_Exercise details_.
Reproduce verbatim the material from the line containing "In order to click on close-button: ×" to the line containing "What do you see at coordinates (98, 406)", including both of those lines.

_Exercise input_.

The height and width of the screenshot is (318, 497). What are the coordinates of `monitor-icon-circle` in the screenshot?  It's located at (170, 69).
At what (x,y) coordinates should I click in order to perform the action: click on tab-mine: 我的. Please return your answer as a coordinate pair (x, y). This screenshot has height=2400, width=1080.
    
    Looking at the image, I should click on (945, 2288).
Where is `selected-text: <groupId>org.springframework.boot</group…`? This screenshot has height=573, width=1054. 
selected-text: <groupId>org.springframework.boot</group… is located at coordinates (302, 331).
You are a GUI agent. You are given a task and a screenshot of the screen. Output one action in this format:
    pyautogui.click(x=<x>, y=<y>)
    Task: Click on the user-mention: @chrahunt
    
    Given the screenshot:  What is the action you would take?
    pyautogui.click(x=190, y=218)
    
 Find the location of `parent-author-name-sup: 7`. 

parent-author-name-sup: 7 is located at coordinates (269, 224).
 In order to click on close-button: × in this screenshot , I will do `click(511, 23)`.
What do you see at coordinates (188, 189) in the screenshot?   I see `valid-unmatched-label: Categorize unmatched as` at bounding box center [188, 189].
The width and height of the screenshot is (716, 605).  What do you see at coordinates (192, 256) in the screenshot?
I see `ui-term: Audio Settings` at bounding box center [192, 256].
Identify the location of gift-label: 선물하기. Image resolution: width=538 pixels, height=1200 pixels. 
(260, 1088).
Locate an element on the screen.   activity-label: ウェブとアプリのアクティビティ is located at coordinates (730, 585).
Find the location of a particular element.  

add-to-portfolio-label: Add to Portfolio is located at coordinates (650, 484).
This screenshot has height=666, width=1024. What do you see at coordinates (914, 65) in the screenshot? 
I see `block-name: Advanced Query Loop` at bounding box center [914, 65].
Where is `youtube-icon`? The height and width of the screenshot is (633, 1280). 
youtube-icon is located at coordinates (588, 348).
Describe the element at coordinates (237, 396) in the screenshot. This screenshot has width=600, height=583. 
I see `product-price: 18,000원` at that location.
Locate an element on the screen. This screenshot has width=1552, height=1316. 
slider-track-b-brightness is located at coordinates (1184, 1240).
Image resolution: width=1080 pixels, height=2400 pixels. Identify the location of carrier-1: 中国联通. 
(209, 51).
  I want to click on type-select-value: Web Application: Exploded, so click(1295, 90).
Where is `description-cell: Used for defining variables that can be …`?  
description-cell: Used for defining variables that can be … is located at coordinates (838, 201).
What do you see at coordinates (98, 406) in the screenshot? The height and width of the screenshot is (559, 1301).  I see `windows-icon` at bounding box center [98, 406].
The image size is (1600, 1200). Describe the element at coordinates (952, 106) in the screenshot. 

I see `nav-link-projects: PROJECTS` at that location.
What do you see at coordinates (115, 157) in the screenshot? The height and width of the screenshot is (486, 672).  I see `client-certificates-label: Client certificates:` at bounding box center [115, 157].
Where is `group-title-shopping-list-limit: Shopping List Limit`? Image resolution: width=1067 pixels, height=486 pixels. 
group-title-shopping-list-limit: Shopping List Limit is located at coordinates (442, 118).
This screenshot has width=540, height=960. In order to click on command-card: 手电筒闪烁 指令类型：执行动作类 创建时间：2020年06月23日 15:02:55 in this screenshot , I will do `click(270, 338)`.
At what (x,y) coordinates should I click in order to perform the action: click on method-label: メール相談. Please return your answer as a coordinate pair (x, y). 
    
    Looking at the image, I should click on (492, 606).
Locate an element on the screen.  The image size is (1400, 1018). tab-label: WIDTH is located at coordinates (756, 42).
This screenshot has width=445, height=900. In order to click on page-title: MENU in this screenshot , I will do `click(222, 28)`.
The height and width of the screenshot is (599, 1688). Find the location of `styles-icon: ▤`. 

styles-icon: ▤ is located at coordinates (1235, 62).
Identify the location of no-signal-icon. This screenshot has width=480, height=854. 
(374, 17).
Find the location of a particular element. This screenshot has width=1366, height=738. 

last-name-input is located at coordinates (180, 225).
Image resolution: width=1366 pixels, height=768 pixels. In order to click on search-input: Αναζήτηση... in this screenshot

_Result of the task_.
 In order to click on close-button: × in this screenshot , I will do `click(511, 23)`.
What do you see at coordinates (188, 189) in the screenshot?   I see `valid-unmatched-label: Categorize unmatched as` at bounding box center [188, 189].
The width and height of the screenshot is (716, 605).  What do you see at coordinates (192, 256) in the screenshot?
I see `ui-term: Audio Settings` at bounding box center [192, 256].
Identify the location of gift-label: 선물하기. Image resolution: width=538 pixels, height=1200 pixels. 
(260, 1088).
Locate an element on the screen.   activity-label: ウェブとアプリのアクティビティ is located at coordinates (730, 585).
Find the location of a particular element.  

add-to-portfolio-label: Add to Portfolio is located at coordinates (650, 484).
This screenshot has height=666, width=1024. What do you see at coordinates (914, 65) in the screenshot? 
I see `block-name: Advanced Query Loop` at bounding box center [914, 65].
Where is `youtube-icon`? The height and width of the screenshot is (633, 1280). 
youtube-icon is located at coordinates (588, 348).
Describe the element at coordinates (237, 396) in the screenshot. This screenshot has width=600, height=583. 
I see `product-price: 18,000원` at that location.
Locate an element on the screen. This screenshot has width=1552, height=1316. 
slider-track-b-brightness is located at coordinates (1184, 1240).
Image resolution: width=1080 pixels, height=2400 pixels. Identify the location of carrier-1: 中国联通. 
(209, 51).
  I want to click on type-select-value: Web Application: Exploded, so click(1295, 90).
Where is `description-cell: Used for defining variables that can be …`?  
description-cell: Used for defining variables that can be … is located at coordinates (838, 201).
What do you see at coordinates (98, 406) in the screenshot? The height and width of the screenshot is (559, 1301).  I see `windows-icon` at bounding box center [98, 406].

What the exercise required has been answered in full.